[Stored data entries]
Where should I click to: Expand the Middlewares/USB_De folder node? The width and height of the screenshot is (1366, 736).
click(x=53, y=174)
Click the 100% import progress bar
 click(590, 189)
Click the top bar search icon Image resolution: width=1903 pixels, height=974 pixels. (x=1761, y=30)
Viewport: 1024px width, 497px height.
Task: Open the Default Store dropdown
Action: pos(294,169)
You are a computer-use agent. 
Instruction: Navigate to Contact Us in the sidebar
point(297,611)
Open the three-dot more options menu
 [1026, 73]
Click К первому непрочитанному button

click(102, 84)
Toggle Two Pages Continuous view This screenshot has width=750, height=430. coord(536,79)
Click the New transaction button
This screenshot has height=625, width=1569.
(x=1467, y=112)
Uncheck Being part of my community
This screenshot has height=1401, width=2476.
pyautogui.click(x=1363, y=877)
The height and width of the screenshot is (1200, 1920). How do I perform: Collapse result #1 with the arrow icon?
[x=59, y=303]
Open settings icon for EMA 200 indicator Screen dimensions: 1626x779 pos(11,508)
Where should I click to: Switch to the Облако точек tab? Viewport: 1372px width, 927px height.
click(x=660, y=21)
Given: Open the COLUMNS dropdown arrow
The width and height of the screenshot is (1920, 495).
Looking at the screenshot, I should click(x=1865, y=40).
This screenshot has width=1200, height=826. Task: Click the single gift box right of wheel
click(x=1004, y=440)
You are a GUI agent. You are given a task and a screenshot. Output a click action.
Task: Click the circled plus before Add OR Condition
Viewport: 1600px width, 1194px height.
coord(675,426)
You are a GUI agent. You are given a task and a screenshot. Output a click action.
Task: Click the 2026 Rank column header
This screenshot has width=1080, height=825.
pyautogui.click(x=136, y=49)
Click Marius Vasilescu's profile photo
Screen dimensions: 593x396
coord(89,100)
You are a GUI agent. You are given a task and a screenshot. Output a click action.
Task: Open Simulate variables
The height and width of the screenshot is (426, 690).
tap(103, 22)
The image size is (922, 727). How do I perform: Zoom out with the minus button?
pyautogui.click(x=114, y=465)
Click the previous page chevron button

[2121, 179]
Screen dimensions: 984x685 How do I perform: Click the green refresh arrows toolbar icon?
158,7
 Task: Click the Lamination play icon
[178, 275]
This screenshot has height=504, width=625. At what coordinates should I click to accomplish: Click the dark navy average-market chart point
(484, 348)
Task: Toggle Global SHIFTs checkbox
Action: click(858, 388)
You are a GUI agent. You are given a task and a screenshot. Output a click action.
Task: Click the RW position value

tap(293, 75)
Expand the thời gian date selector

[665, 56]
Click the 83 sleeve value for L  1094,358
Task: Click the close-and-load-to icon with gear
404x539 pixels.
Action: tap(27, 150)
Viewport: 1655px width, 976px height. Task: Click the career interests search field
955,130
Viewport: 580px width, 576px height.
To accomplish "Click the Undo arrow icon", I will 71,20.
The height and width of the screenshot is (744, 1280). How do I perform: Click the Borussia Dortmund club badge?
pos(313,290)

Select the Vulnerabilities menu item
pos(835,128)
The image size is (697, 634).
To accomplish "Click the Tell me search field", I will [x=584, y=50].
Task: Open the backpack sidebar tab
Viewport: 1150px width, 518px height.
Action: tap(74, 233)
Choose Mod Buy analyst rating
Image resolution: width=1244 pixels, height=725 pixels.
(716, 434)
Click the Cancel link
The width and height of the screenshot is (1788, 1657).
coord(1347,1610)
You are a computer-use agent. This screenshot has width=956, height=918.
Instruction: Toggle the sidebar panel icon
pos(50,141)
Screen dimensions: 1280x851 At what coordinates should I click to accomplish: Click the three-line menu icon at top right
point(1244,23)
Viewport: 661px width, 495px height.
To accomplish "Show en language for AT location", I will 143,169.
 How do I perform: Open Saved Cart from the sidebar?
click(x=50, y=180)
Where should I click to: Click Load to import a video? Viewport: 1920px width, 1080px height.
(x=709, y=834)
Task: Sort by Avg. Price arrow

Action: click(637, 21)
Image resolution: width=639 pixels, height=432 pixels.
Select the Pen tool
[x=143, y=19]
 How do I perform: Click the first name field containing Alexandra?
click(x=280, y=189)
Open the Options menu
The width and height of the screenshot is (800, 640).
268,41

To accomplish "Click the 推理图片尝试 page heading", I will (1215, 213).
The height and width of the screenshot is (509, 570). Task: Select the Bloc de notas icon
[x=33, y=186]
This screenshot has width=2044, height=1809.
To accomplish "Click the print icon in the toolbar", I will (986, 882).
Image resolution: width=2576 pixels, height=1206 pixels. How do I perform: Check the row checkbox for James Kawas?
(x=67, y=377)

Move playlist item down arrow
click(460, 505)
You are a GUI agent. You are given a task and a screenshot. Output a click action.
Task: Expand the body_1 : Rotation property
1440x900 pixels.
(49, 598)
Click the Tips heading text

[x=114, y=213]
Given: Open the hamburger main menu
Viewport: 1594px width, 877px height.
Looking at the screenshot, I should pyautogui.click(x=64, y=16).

**EXERCISE**
Copy out the stretch of the listing above from the line containing "Screen dimensions: 1280x851" through the line containing "I will 143,169.", both included, exactly as those lines stand.

**RESPONSE TO THE TASK**
Screen dimensions: 1280x851 At what coordinates should I click to accomplish: Click the three-line menu icon at top right
point(1244,23)
Viewport: 661px width, 495px height.
To accomplish "Show en language for AT location", I will 143,169.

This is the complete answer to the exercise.